App-Verschlankung

Die Abmagerungskur für üppige Mobil-Apps

Viele Apps werden nach und nach mit immer mehr Funktionen ausgerüstet, bis sie auf einfachen Smartphones kaum noch zu benutzen sind. Doch Abhilfe ist in Sicht.

Mit Maßband messen

Viele Apps benötigen dringend eine Schlankheitskur

Der Gigantismus bei Smartphone-Apps nervt immer mehr Nutzer nicht so üppig ausgestatteter Smartphones. Doch es gibt jetzt eine Gegenbewegung, die sich aber ursprünglich an Nutzer in Schwellenländern aus Afrika und Asien richtete: Abgespeckte Versionen populärer Apps, die es inzwischen von Facebook, dem Messenger, Instagram, Spotify und sogar Twitter gibt.

Sie werden Lite-Apps genannt und bieten nicht alle Funktionen der Big-Version an. Facebook Lite verzichtet beispielsweise auf Storys, Videos, Spiele und anderen Schnickschnack. Wer damit zufrieden ist, den Newsfeed zu lesen, sich mit seinen Freunden auszutauschen und an Gruppen teilzunehmen, der ist mit dieser App auf der sicheren Seite.

Abgespeckte Apps, verschlanktes Android

Der Lohn der Begrenzung: Facebook Lite ist nur etwa 10 MB groß, geradezu schlank verglichen mit den mindestens 150 MB der normalen Facebook-App. Die kann beispielsweise durch heruntergeladene Daten durchaus auf die Monstergröße von 500 MB anwachsen. Ähnlich ist das bei den anderen Lite-Apps: Die abgespeckte Version von Spotify und Instagram brauchen jeweils nur ungefähr ein MB Speicherplatz und benötigen auch deutlich weniger Datenvolumen.
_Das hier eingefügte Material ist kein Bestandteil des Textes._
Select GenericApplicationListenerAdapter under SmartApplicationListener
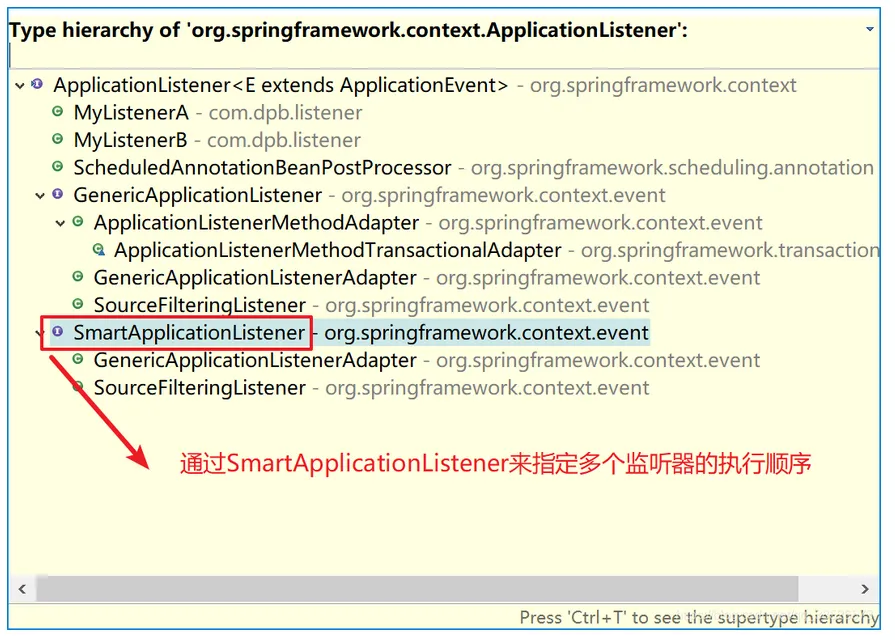This screenshot has width=895, height=642. pos(255,360)
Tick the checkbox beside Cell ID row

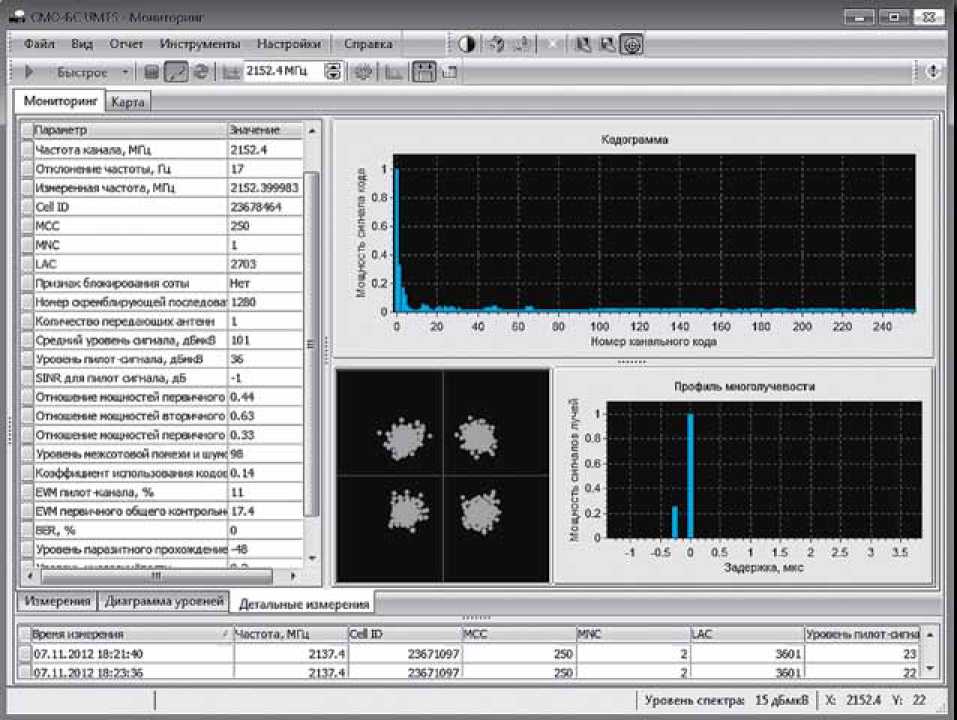(26, 207)
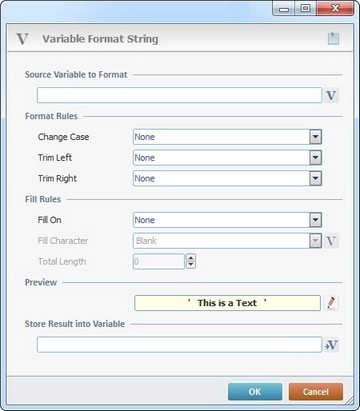The width and height of the screenshot is (360, 411).
Task: Click the OK button
Action: coord(255,392)
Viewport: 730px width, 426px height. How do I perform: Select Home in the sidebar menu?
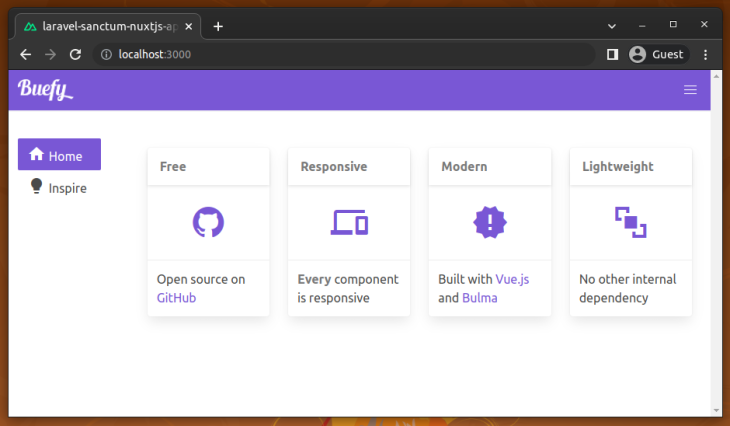59,155
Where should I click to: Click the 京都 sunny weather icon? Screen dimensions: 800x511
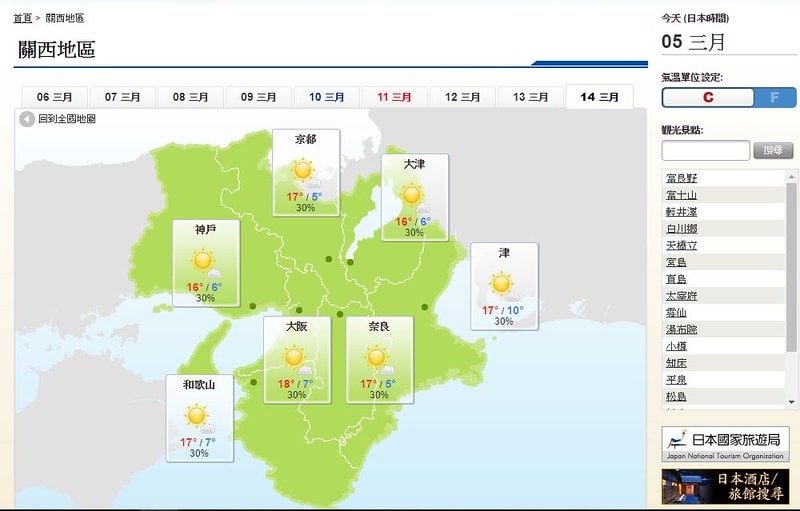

Auch Google hat an die Bedürfnisse von Nutzern mit weniger gut ausgestatteten Smartphones gedacht und neben einer abgespeckten Version seines Mobilbetriebssystems mit der Bezeichnung „Android Go“ auch einige Go-Apps auf den Markt gebracht. Dazu gehören unter anderem Google Assistant Go, YouTube Go, Google Maps Go, Gmail Go und eine Go-Variante von Chrome.

Die Go-Edition von Android ist optimiert für Smartphones mit nur acht GB Flash-Speicher und lässt für andere Apps etwa 4-6 Gigabyte Platz frei – doppelt so viel wie das Standard-Android. Ähnlich sparsam sind die Go-Apps. Im Moment gibt es allerdings noch nicht besonders viele Smartphones mit Android Go. Im deutschen Markt sind das beispielsweise das Nokia 1 und das Blackview A20, die beide weniger als 100 Euro kosten. Der französische Budget-Phone-Hersteller Wiko markiert die Untergrenze: Sein günstigstes Android-Go-Gerät Jerry 5 kostet unter 80 Euro.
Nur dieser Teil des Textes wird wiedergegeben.